**Fragmento de página**

• • • • •

El discurso de despedida de Obama nos pone sobre la mesa tanto el balance controvertido de una etapa que ilusionó a muchas personas, como el mensaje final que el presidente saliente nos ha querido transmitir como una antorcha que llega a todos los rincones. Barack Obama aterrizó en un momento muy complicado de nuestra reciente historia. Había comenzado la recesión económica y tenía que afrontar todos los desastres acometidos por el imperialismo militarista de su antecesor. Las promesas y las previsiones desbordaron por completo el estricto marco estatal para consagrar un liderazgo mundial que ha tenido aciertos internos: el Obamacare que ha proporcionado seguro médico a más 20 millones de norteamericanos, la superación de la crisis económica y reducción a la mitad las cifras del desempleo, además de aumentar los gastos en educación y la lucha por los derechos civiles del primer inquilino afroamericano de la Casa Blanca. Y también aciertos externos, como la apertura con Cuba o el fin del programa nuclear de Irán, virando hacia un multilateralismo basado en el diálogo y la corresponsabilidad internacional que no ha sido correspondido por una Europa débil y fragmentada. Ello sin perjuicio de todas las promesas incumplidas, que con una oposición mayoritaria de signo republicano no ha podido sacar adelante.

• • • • •

[Entradas de datos guardadas]
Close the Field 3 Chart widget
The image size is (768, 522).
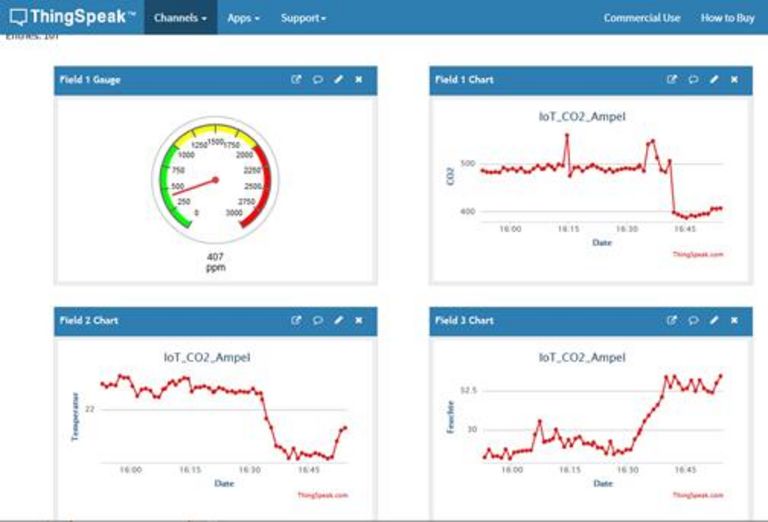pyautogui.click(x=734, y=321)
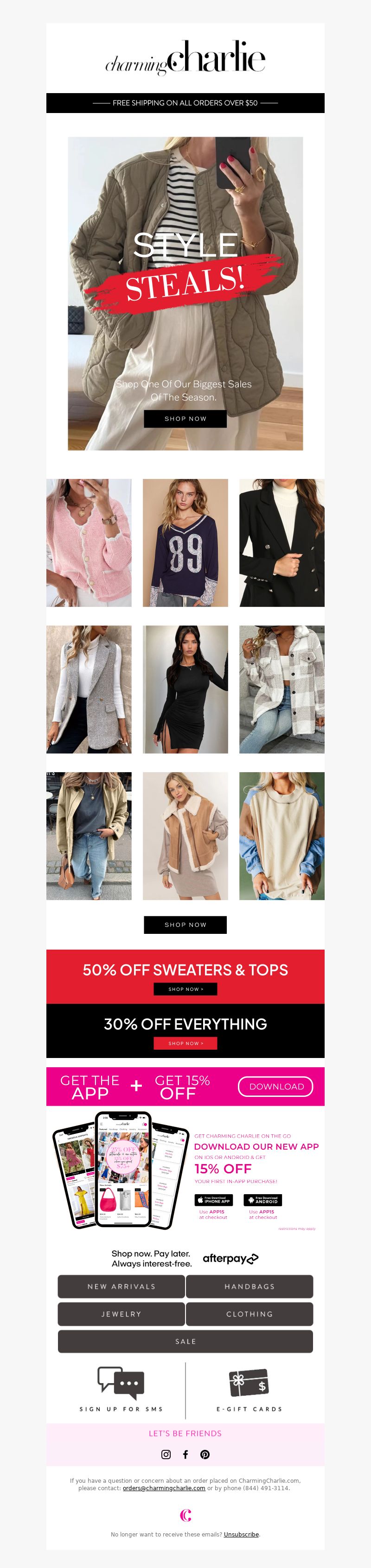This screenshot has height=1568, width=371.
Task: Email orders@charmingcharlie.com link
Action: (x=164, y=1488)
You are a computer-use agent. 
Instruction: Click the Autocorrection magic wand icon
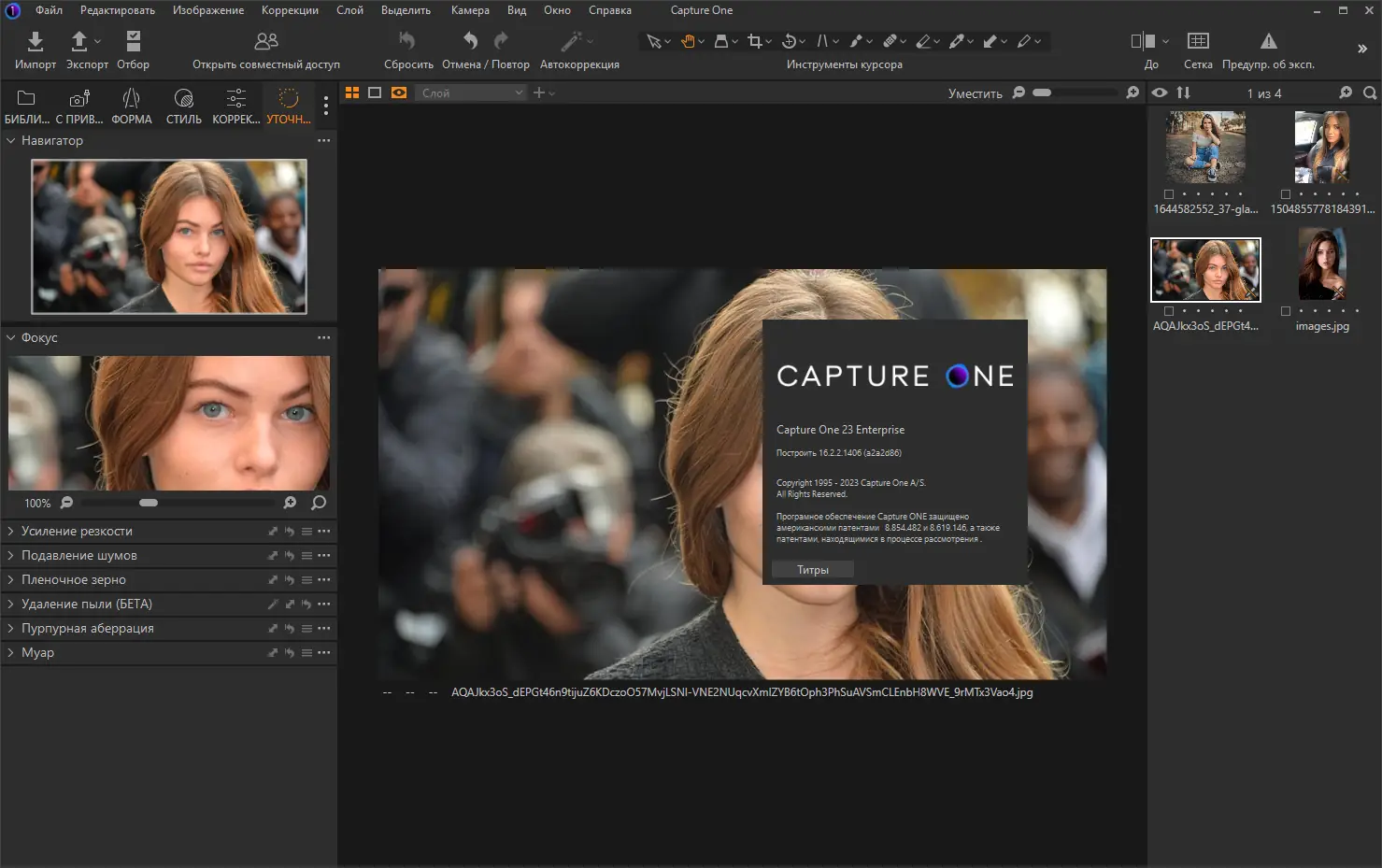pos(571,41)
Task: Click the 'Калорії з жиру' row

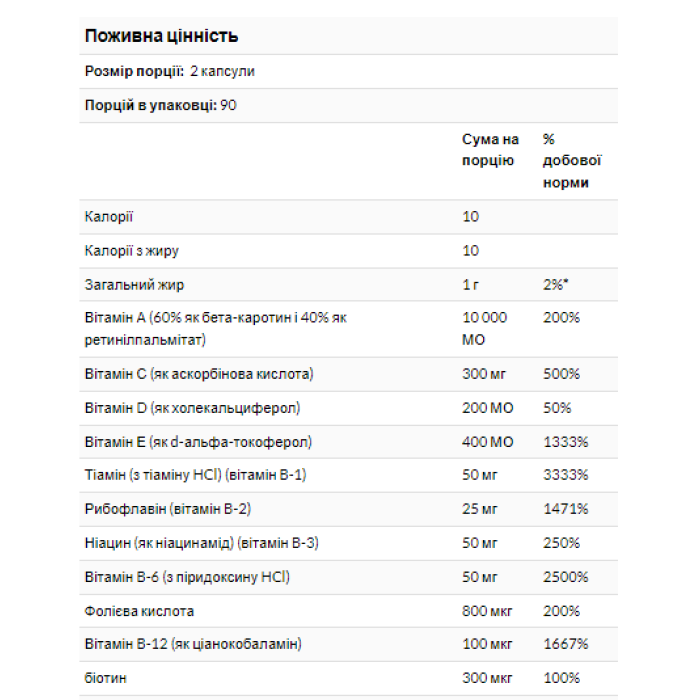Action: [x=132, y=250]
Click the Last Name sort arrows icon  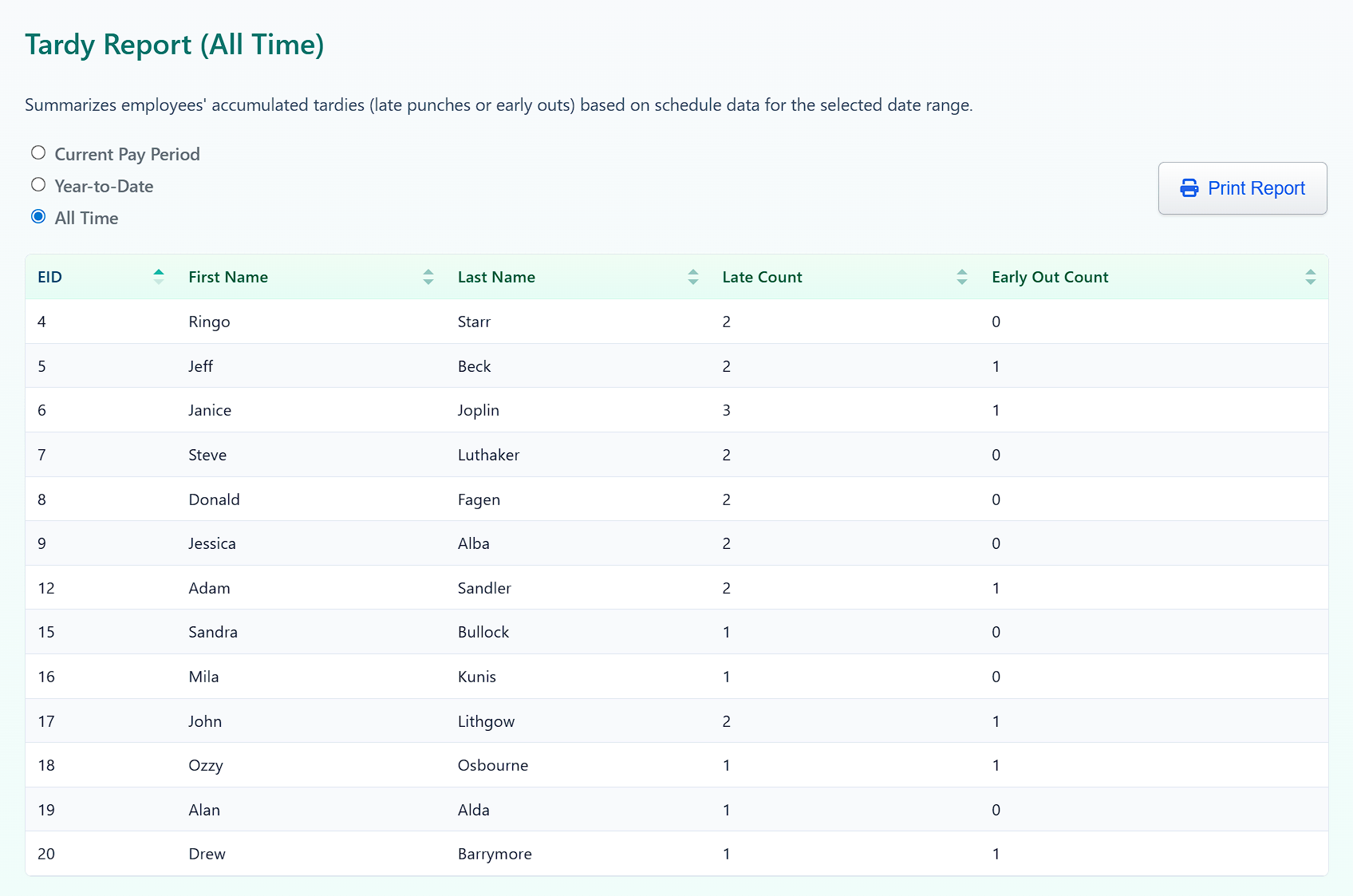(692, 277)
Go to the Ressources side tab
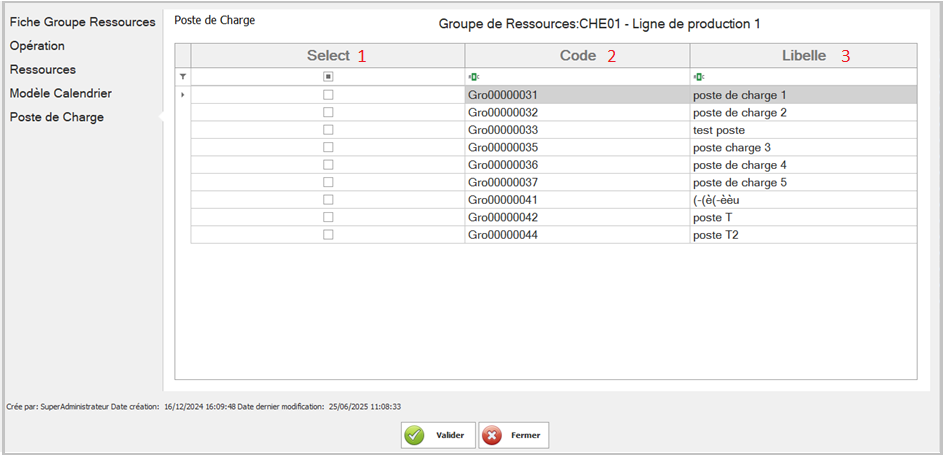 tap(43, 70)
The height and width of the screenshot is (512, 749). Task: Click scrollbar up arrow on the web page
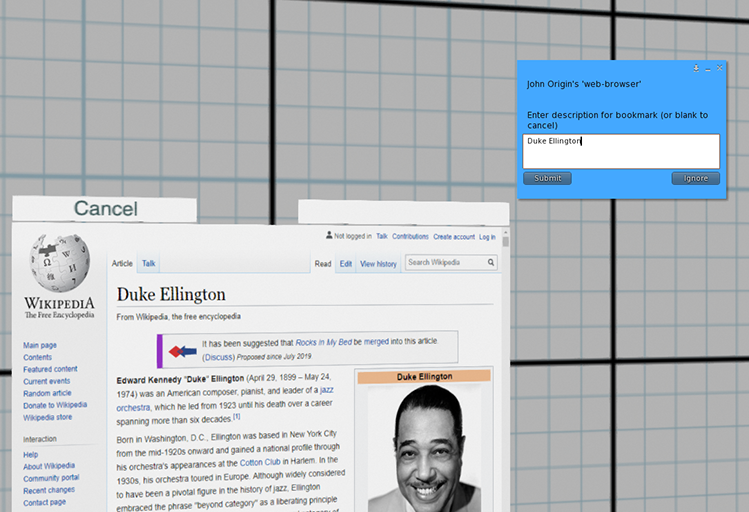[505, 241]
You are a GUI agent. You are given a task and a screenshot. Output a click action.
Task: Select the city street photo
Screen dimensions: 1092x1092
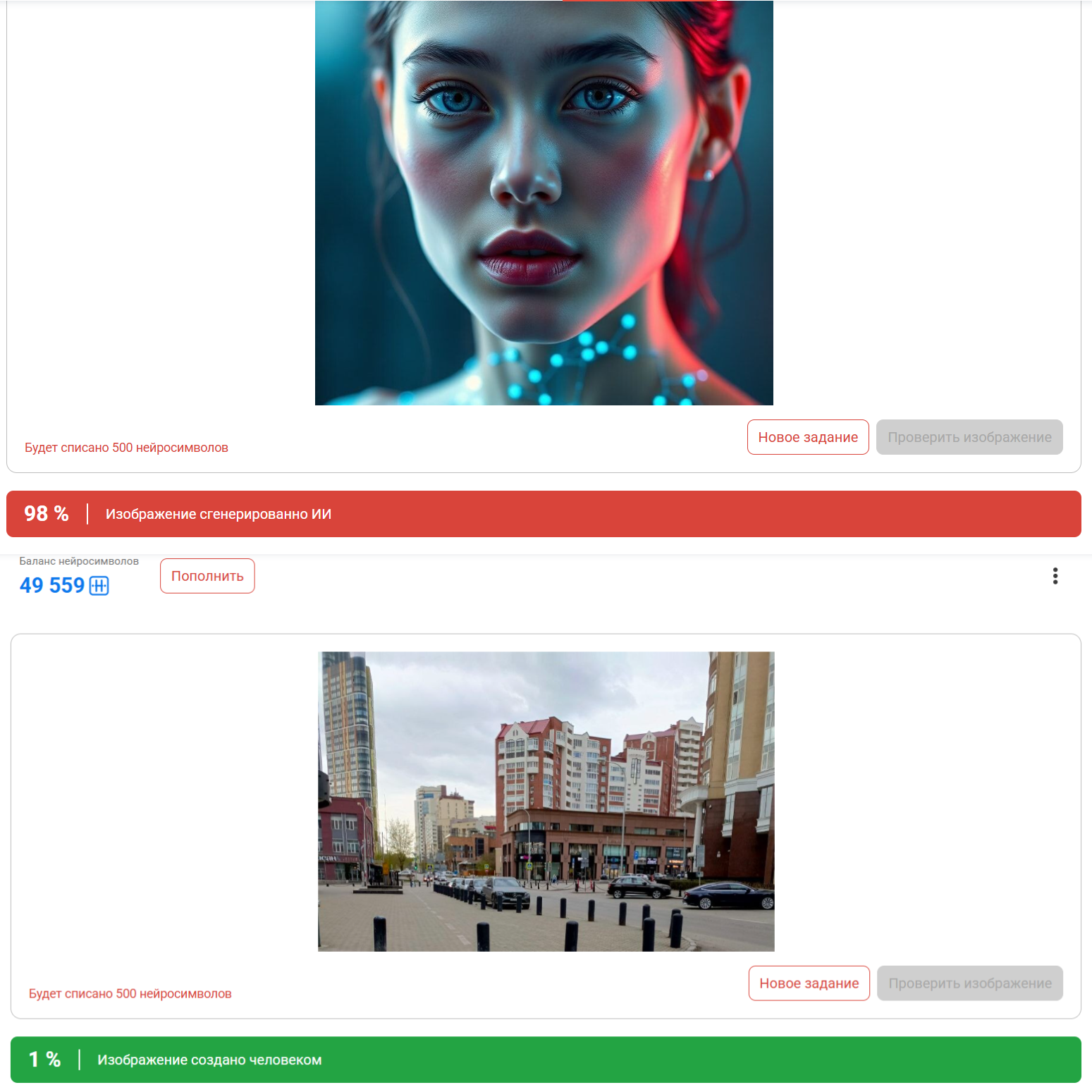546,801
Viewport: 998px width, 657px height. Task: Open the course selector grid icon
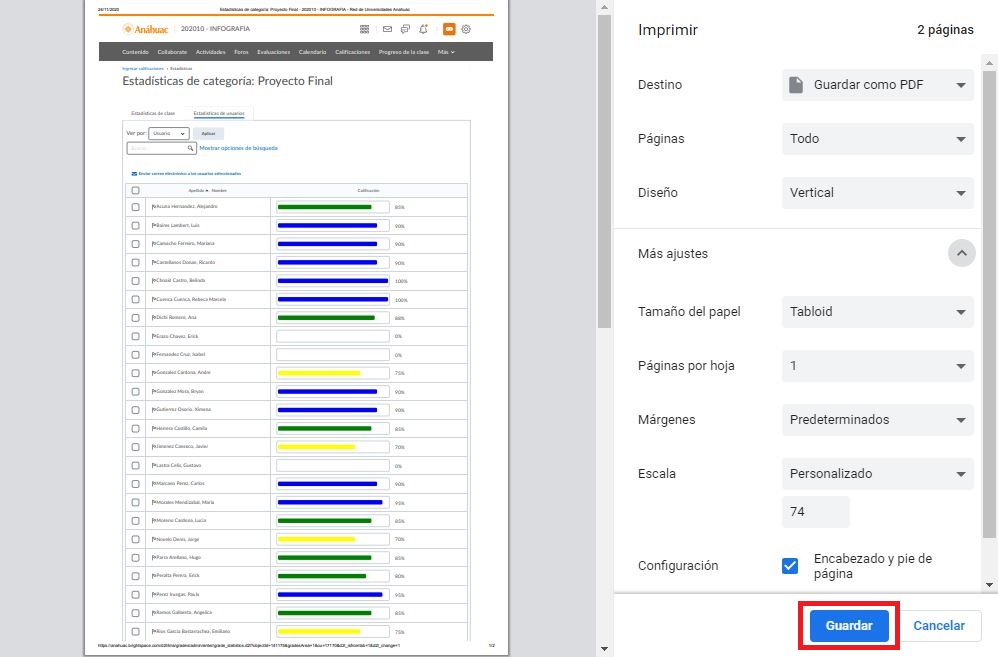tap(364, 29)
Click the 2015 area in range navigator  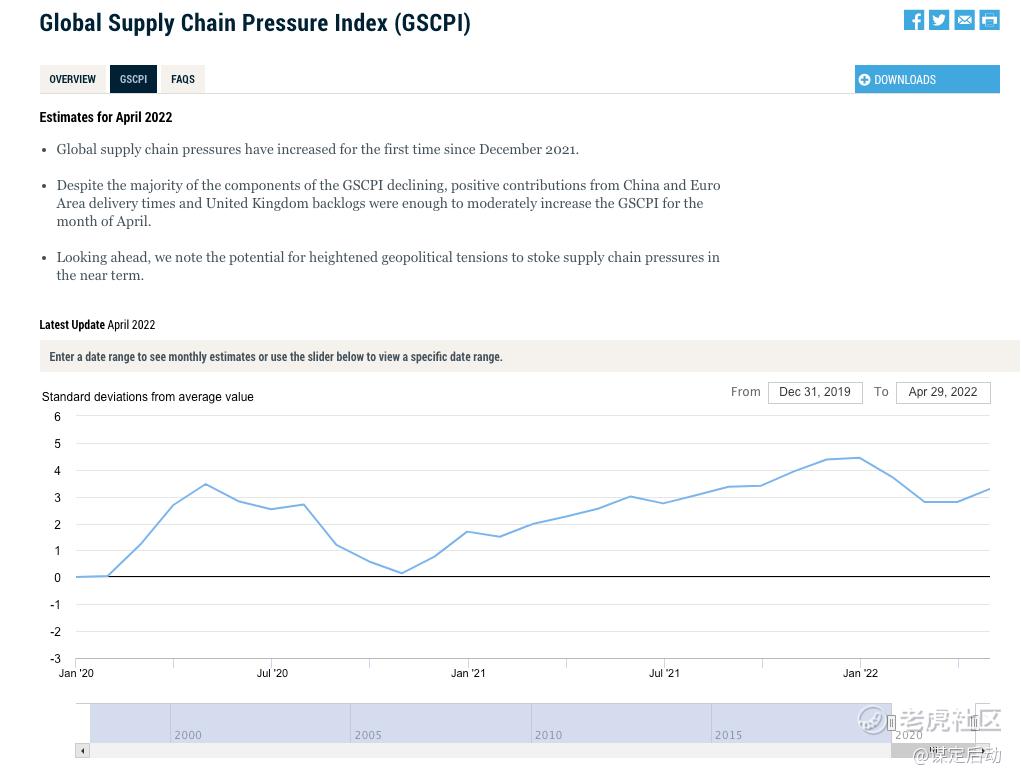[728, 723]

• • • • •

**Actividades propuestas**
1. Enumera los aciertos internos que el fragmento sobre Obama atribuye a su mandato.
2. Responde a estas preguntas a partir del fragmento sobre Obama:
(a) ¿Qué había comenzado cuando Obama llegó a la presidencia?
(b) ¿A cuántos norteamericanos ha proporcionado seguro médico el Obamacare?
(c) ¿Qué dos aciertos externos se mencionan?
3. Retoma el fragmento sobre Obama y continúalo a partir de su última oración.
Los ítems forman un material aparte, sin relación con el fragmento sobre Obama.

**Soluciones**
1.
- El Obamacare, que ha proporcionado seguro médico a más de 20 millones de norteamericanos
- La superación de la crisis económica
- La reducción a la mitad de las cifras del desempleo
- El aumento de los gastos en educación
- La lucha por los derechos civiles

2.
(a) La recesión económica.
(b) A más de 20 millones.
(c) La apertura con Cuba y el fin del programa nuclear de Irán.

3.
Más allá de las estadísticas y del análisis de los datos, que a falta de mayor perspectiva la historia irá determinando en su justa medida, el legado final del presidente Obama está en la dignidad de su gestión y en la nobleza y fuerza de su discurso, mostrado en Chicago hace unas horas, pidiendo a sus compatriotas fé en sí mismos y compromiso con su país. «Os pido que creáis. No en mi capacidad para cambiar, sino la vuestra. Que conservéis la idea de nuestros padres fundadores, la idea que susurraron los esclavos y abolicionistas, el espíritu de los inmigrantes y los que lucharon por la justicia, la creencia en el corazón de cada estadounidense cuya historia no se ha escrito aún: Sí, se puede». No una fé de taberna ni de Twitter, sino una creencia verdadera, transformadora y comprometida: «Nuestra democracia nos necesita, no solo cuando hay unas elecciones, sino durante toda nuestra vida. Si están cansados de pelearse con extraños a través de internet, intenten hablar con uno en la vida real. Si se necesita reparar algo, organizad algo. Si estáis decepcionados con vuestros representantes, recoged firmas y postularos para el cargo. Presentaos. Involucraos. Perseverad. Algunas veces ganaréis. Otras perderéis». Y ello poniéndonos a todos en alerta contra un miedo que debemos vencer y que va ganando adeptos aceleradamente --«La democracia puede debilitarse cuando cedemos ante el miedo»--; y exigiendo una solidaridad básica que ofrezca a todos las mismas oportunidades para avanzar juntos en la misma dirección. Digna despedida del mandatario estadounidense. Mensajes que nos haría falta escuchar más por aquí, donde todos andan tan ocupados de sí mismos.